März 2005
Sozialticket und Kulturhaus E-Werk
Die UL stellen hier zwei ihrer 79 Haushaltsanträge vor:
1. Mit unserem Antrag „Einführung eines Sozialtickets und eines
Sozialpasses „ für Menschen mit niedrigen Einkommen wie z.B.
Hartz IV - EmpfängerInnen unterstützen wir einen Vorschlag des „ Runden
Tisches Hartz IV“ für eine gleichberechtigte Teilnahme am sozialen und
kulturellen Leben in Freiburg. Ein Sozialticket für den öffentlichen
Nahverkehr wurde bereits z.B. in Berlin nach Protestaktionen in Bahnen
und Bussen eingeführt; eine monatlich wachsende Anzahl von Menschen
nutzt dieses Ticket, inzwischen als „ Verkaufsschlager“ betitelt. Statt
z.B.18,11 Euro Fahrgeld für Alg II – EmpfängerInnen pro Monat schlagen
wir als Sofortmassnahme vor, dass die Stadt Freiburg mit VAG und
ZRF ein regionales Sozialticket als Monats-/ Jahresnetzkarte
aushandelt. Die Kosten sollten ca. 50% der Regiokarte nicht
überschreiten. Dies könnte zusätzlich die maroden Einnahmen der VAG
aufpäppeln, die seit der letzten, von uns abgelehnten Erhöhung des
Preises der Regiokarte erhebliche Umsatzverluste zu verzeichnen hat.

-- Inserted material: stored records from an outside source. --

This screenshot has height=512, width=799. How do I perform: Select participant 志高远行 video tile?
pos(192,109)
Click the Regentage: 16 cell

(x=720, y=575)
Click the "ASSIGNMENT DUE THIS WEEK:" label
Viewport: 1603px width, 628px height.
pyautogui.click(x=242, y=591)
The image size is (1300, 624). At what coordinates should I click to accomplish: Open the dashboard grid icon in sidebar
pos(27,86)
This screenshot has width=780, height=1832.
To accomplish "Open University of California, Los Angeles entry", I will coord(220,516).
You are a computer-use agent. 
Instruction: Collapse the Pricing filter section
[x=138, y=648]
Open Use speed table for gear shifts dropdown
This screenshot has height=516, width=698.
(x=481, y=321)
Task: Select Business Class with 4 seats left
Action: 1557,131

Ein kostenloser Sozialpass (Ergänzung zum Familienpass) kann allen
Menschen mit niedrigen Einkommen künftig u.a. den kostenfreien oder
günstigeren Besuch der Bibliotheken und Museen, Bäder und anderer
Einrichtungen der Kommune ermöglichen.
November 2004 stellte das Sozial- und Jugendamt eine einschätzbare
Haushaltsentlastung durch Hartz IV von ca. 2,3 Mio Euro fest.
Sozialticket und Sozialpass sollten daraus doch finanziert werden
können.
2. Mit unserem Antrag zum E-Werk wollen die UL Planungs- und
Ausbaugelder in den nächsten Doppelhaushalt einstellen und zusätzlich
für 2006 die Personalstruktur erneuern helfen. Das Konzept, wie
es für 39.000 Euro von der Firma Kulturplan ausgearbeitet wurde, ist
nach Auflösung der Kommission im November 2004 von OB Salomon auf Eis
gelegt worden. Damit daraus keine ewiges Eis wird, sollte eine
öffentliche moderierte Konzeptdiskussion in diesem Jahr ein
endgültiges Ergebnis bringen, das dann im nächsten Jahr mit den
beantragten Mitteln umgesetzt werden kann. Damit wäre ein wichtiger
Anfang gemacht, der im nächsten Doppelhaushalt 2007/2008 seine
Fortsetzung finden müsste.
Nicht nur die Museen oder der Eigenbetrieb Theater sind dringliche
Aufgaben der städtischen Kulturpolitik, sondern auch der endgültige
Ausbau des E-Werks als gemeinsames konzeptfähiges Kulturhaus für die
vielfältigen Freiburger KünstlerInnen und Kulturgruppen.